What do the petitions actually say?
The Ohio Community Rights Amendment initiative petition states as follows:
This amendment secures the right of local, community self-government for the people of Ohio by guaranteeing local authority to enact laws to protect unalienable rights and the health, safety and welfare of community members and natural ecosystems, free from state preemption or corporate interference. This right includes the power of each Ohioan to act collectively through his or her local government to alter, amend or abolish systems of law and government when they fail to protect or when they directly or indirectly violate the unalienable rights and the health, safety and welfare of community members and natural ecosystems.
Following adoption of this proposed amendment, the right of local community self-government will be exercised through the adoption of county and municipal laws either directly by the people of those communities through the initiative process or by their local elected representatives on behalf of the people of the community. Under this amendment, State laws won’t have the power or authority to preempt or overturn local laws enacted to protect the rights of community members and the local ecosystem. Claimed corporate “rights” will not be able to override the rights protected by the exercise of the right of local community self-government. Local laws enacted pursuant to this amendment will not be valid if they violate or diminish the rights of natural persons or ecosystems, nor will they be valid if they reduce established protections in law for natural persons or ecosystems.
The Initiative and Referendum Amendment for Counties and Townships initiative petition statesas follows:
This amendment establishes a right of initiative and referendum powers to residents of counties and townships, just as residents in Ohio municipalities have possessed since 1912.
Has a political action committee been filed for this effort?
No. Not at this time. This is significant because any legitimate effort to actually launch a statewide campaign would include a campaign committee.
Have there been any other statewide ballot initiatives in other states where CELDF has been successful?
No. While CELDF is aggressively trying to mislead Ohio media and the public that they have made headway “advancing” what they call “similar efforts” in other states, that’s simply not true. CELDF’s similar efforts in both New Hampshire and Colorado failed, and they only recently made attempts to implement similar initiatives in other states.
And let’s not forget they have been failing for years in Ohio at the local level.
CELDF is the very definition of “big money.” Its coffers swelled from $1.6 million in 2014 to $2.5 million in 2015, and spent almost a million dollars on lobbying and grassroots efforts, as a result of the more than $3.4 million the group has raised over the past few years. According to its latest tax filing, the organization has seen its fundraising increase by more than 73 percent since 2009. However, new reports indicate there may be millions more in dark money pouring into its coffers.
What does the language of the petitions actually mean?
The language of the petition is extremely broad, and CELDF itself said in its recent press release, “This goes beyond fossil fuel industries.” Indeed it does. And in fact, the constitutional amendment, if passed, would literally mean that a local law (on any issue) would supersede state law. In other words, local townships or cities could pass laws to prohibit certain activities that are protected by state laws, as Susan Beiersdorfer, activist and author of these amendment petitions, has admitted:
“This is a movement about saying we, the people, in the cities of Youngstown can decide what industries come in here.”
──────────
» **GIVEN REQUEST 1**
Answer these questions from the text on the Ohio petitions:
(a) Since what year have residents of Ohio municipalities possessed initiative and referendum powers?
(b) In which two states did CELDF's similar efforts fail?
(c) What amount did CELDF's coffers reach in 2015?

» **Data listing**
──────────
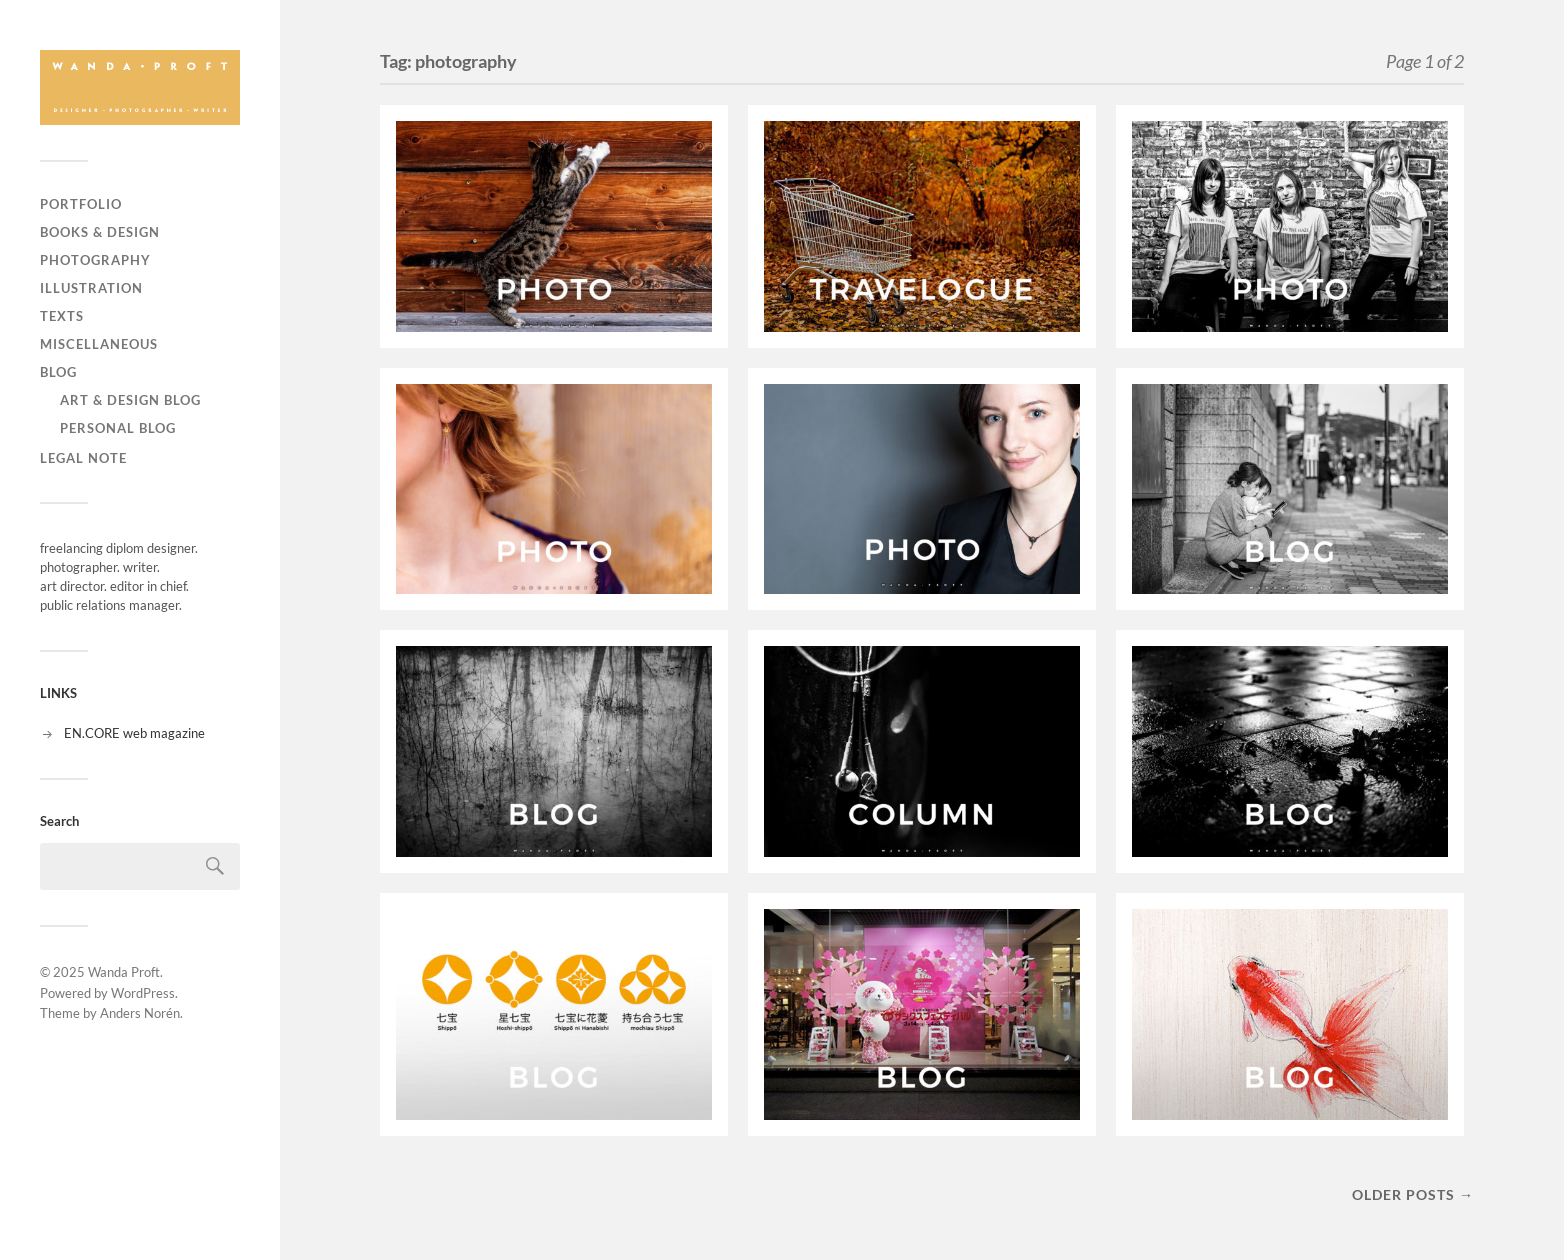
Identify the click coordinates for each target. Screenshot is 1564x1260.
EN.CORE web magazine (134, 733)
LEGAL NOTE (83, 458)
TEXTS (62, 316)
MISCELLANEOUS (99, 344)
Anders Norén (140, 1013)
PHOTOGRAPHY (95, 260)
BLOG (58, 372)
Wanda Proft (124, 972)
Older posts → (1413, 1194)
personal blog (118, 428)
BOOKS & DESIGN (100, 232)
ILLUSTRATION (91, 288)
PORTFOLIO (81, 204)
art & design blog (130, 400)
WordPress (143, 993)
──────────
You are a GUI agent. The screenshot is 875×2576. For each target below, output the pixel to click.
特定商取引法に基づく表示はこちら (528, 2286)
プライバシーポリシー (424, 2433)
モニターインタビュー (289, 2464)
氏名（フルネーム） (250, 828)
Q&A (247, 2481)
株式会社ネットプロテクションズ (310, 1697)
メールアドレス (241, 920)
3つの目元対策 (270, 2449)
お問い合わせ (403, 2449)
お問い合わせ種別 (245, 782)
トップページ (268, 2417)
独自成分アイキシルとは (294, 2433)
──────────
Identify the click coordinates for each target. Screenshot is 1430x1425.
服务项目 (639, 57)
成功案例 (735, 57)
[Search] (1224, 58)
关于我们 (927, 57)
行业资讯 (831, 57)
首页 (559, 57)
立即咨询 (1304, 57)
──────────
» **GIVEN REQUEST 2**
In the data listing records, rename "Older posts" to "Earlier posts" in the lines between the one holding "TEXTS (62, 316)" and the one holding "WordPress (143, 993)", inclusive. Return only those lines.

» **FINAL RESULT 1**
(a) 1912
(b) New Hampshire and Colorado
(c) $2.5 million

» **FINAL RESULT 2**
TEXTS (62, 316)
MISCELLANEOUS (99, 344)
Anders Norén (140, 1013)
PHOTOGRAPHY (95, 260)
BLOG (58, 372)
Wanda Proft (124, 972)
Earlier posts → (1413, 1194)
personal blog (118, 428)
BOOKS & DESIGN (100, 232)
ILLUSTRATION (91, 288)
PORTFOLIO (81, 204)
art & design blog (130, 400)
WordPress (143, 993)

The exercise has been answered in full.